Medicines information—leaving blind people behind?BMJ 1997; 315 doi: https://doi.org/10.1136/bmj.315.7103.268 (Published 02 August 1997) Cite this as: BMJ 1997;315:268
Manufacturers should provide information in large print, braille, or audiotape
- a Division of Academic Pharmacy Practice, School of Healthcare Studies, University of Leeds, Leeds General Infirmary, Leeds LS2 9NS
- b Royal National Institute for the Blind, London W1N 6AA
All new medicines in Britain must now come with a comprehensive manufacturer's leaflet inside the pack. Within two years all existing medicines will also include such a leaflet.1 This is the most important change for over a decade in the provision of information to patients. However, the claimed benefits from these leaflets will not be available to the 1.7 million people in Britain with impaired vision.2 Most visually impaired people are elderly,2 a group that is prescribed nearly half of all prescription drugs.3 Most live alone and have to rely on friends, families, or neighbours to read information for them. When this is medical information, the preference for privacy and confidentiality is obvious.
If the move towards patient empowerment is to succeed, patients need information to guide their choices.4 The Royal National Institute for the Blind's “See it Right” campaign makes the point that visually impaired people have a right to equal access to information, including medical information.5 We live in an information age, and sighted people take for granted the array of information at their disposal that allows them to make informed choices about important matters. Blind and partially sighted people have effectively been excluded. A recent survey of over 500 randomly selected people with visual impairment showed that 67% found medical information difficult to get in an accessible format.6
Extending the benefits of written information on health related issues requires a multifaceted approach. Blind and partially sighted people are not a homogeneous group. They are of all ages and backgrounds, with different eye conditions, and so need information presented in different ways. However, providing accessible information does not have to be complicated or time consuming. Advances in technology allow information to be produced rapidly in braille, large print, audiotape, and computer disk.
Providing information with clear print will benefit all readers, but especially visually impaired people, 60% of whom consider themselves to be print readers. Using a simple typeface in large bold print with contrasting colours for text and background on good quality matt paper can make all the difference for someone with poor sight.5 Optical scanners can read and translate information onto computer if the text is reasonably clear. If the leaflet is also well designed and contains well written, jargon free text, this will benefit both sighted and visually impaired people.

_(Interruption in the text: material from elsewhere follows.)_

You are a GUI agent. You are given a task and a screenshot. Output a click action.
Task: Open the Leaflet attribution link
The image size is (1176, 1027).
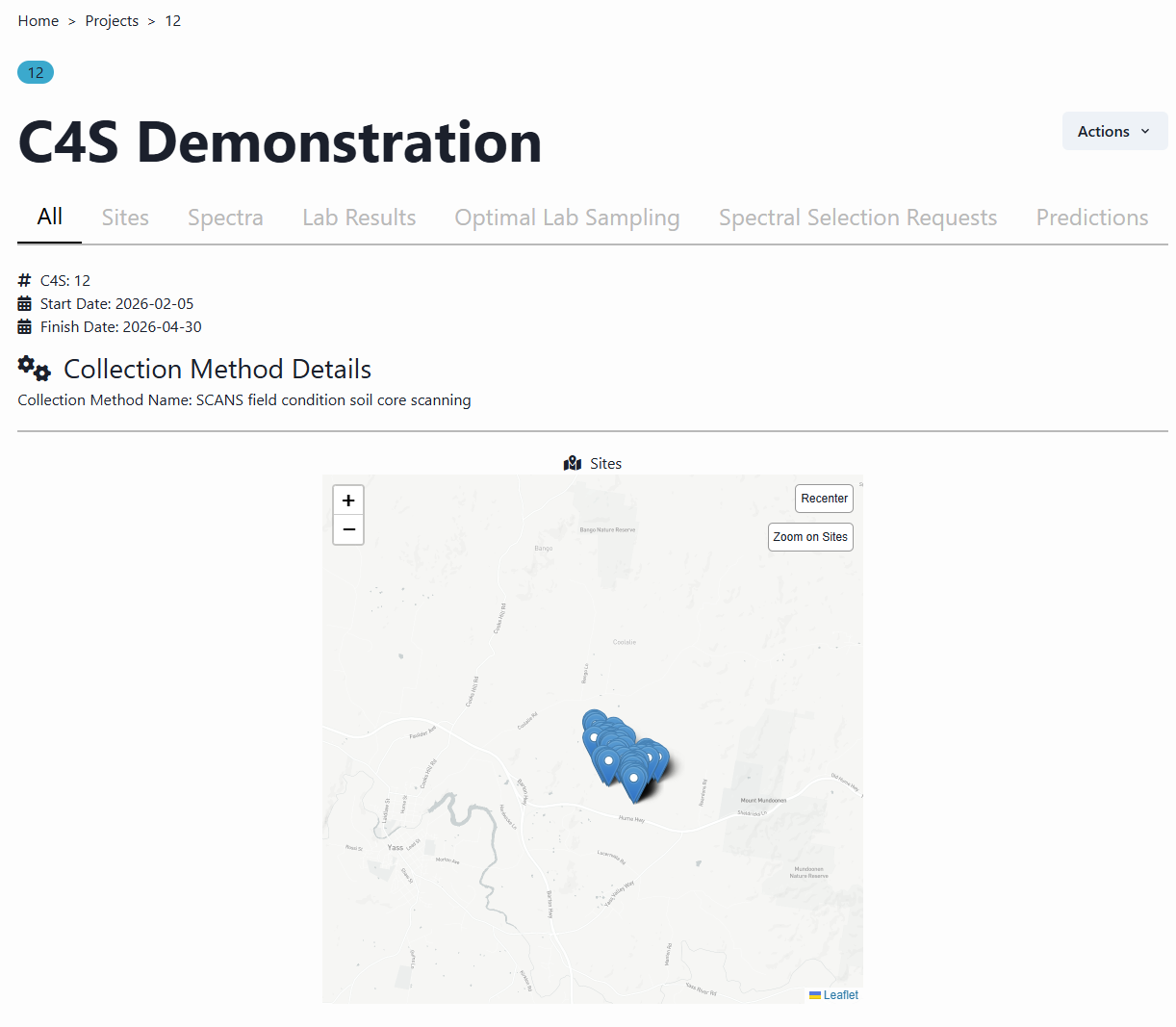click(x=840, y=995)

The advent of cheap tapes and tape recorders has revolutionised the way many blind and partially sighted people can use information. But it is not suitable for everyone: only a third actually own a tape recorder—although this number is rising—and one in three older people suffer impaired hearing, which limits more widespread use of tapes.
Braille is most likely to be used by people with minimal remaining sight whose blindness occurred early in life. Although the number of people fluent in braille is quite small (only 19 000 in Britain), for many, notably deaf-blind people, it is their only means of communication. Many others know enough to be able to read braille labels. Braille can be produced using specialist computer software or by a simple hand held gun that produces braille on an adhesive strip.
Telephone helplines can provide an immediate and relatively inexpensive means of communication,7 either one to one or via recorded information. Three quarters of blind and partially sighted people possess a telephone, but this still leaves a quarter who do not. Most blind and partially sighted people are on low incomes and so may be deterred by telephone charges. It is therefore good practice to offer telephone services on 0800 (free) or 0345 (local rate) numbers.
For the foreseeable future, information leaflets in drug packs, produced by industry, will be the main route for providing medicines information to patients. Manufacturers need to recognise the needs of visually impaired patients and consider making the information available in large print, braille, or on tape. Visually impaired people should be able to quickly obtain the information in their preferred format without extra cost. One option is a telephone help line for requesting copies of alternative media or for providing information itself. Patients can be informed about the availability of such alternatives via their pharmacist, doctor, or nurse. In addition, these alternatives should be promoted through a mention in the standard leaflet (preferably in large print and braille). Similar “sign posting” could be used for other groups for whom leaflets present problems—for example, by using an agreed symbol for a helpline for people with reading difficulties, and a message in the relevant language indicating the availability of a foreign language leaflet.
Access to information about a medical condition or treatment is a basic human right that visually impaired people have traditionally been denied. The introduction of universal drug information leaflets heralds a new era for patient empowerment that should not be denied to any patient group. Bank statements, telephone bills, and even best selling novels are now available in large print, braille, or audiotape. It is now time for medical information to follow suit.